March 27, 1982 – Vancouver coach Harry Neale was given the smack down with a 10-game suspension by the NHL for his involvement in an altercation with the crowd in Quebec City on March 20 – after his Canucks’ Dave “Tiger” Williams (you probably remember him as the guy who racked a ridiculous amount of PIMs) was punched by a fan, Neale went into the crowd to get back at the fan. He was temporarily replaced by Roger Neilson, who, after winning all four of his games in the regular season and sweeping the Flames in the first round of the playoffs, was given a more permanent position as head coach, as Neale took over general manager duties. Neilson led the Nucks to the Stanley Cup Finals, a journey that included the famous “towel power” incident (a still-standing tradition adopted by the entire league), but they were swept by the Islanders.
March 27, 1988 – Mario Lemieux scored two shorthanded goals and added three assists to lead the Penguins to a 6-3 win over the Nordiques.

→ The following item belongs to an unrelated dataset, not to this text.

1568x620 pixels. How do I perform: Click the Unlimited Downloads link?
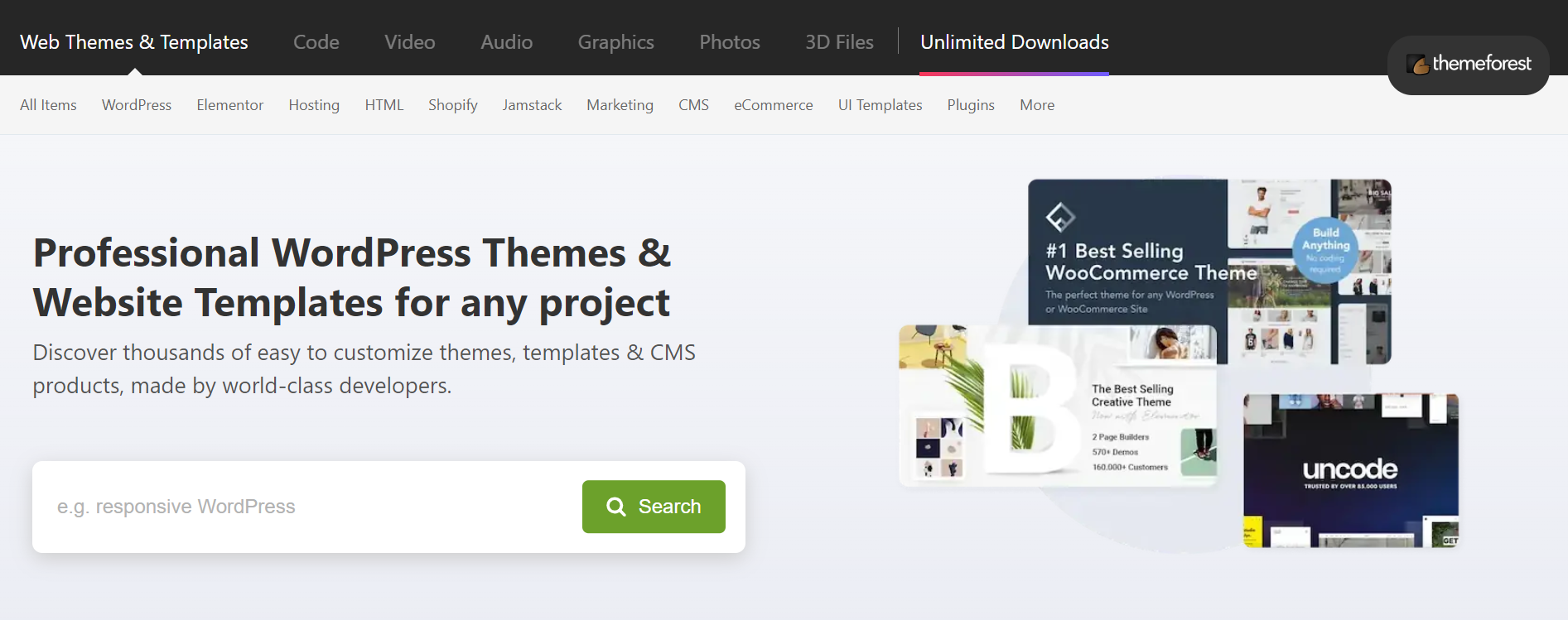[x=1014, y=42]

With the five points, Lemieux set an NHL record by recording a point in 11-straight Penguins’ goals, the most by any player with one team (he recorded points on the first five goals). I guess you could say that he was pretty important to the team.
March 27, 1990 – The New York Rangers beat the Nordiques 7-4 with nine rookies in their lineup. The win clinched the most points in the Patrick Division. It was the first time the Rangers had the most points in the division since…the 1941-42 season (I only qualify as “having the most points” because they technically won the division in 1986 by winning the “Patrick Division Finals” game while being fourth in the division in points). They went 48 years without being first in the division. They missed the playoffs in 21 of those years, including an abysmal stretch where they made the playoffs just six times in 23 years!
March 27, 1993 – Sherry Ross became the first woman in NHL history to do the play-by-play of a game, filling in for an absent Gary Thorne on WABC Radio in a 5-2 Devils win over Washington. She only got to the first period, though, as Thorne would arrive later, but it was still a path-setting accomplishment.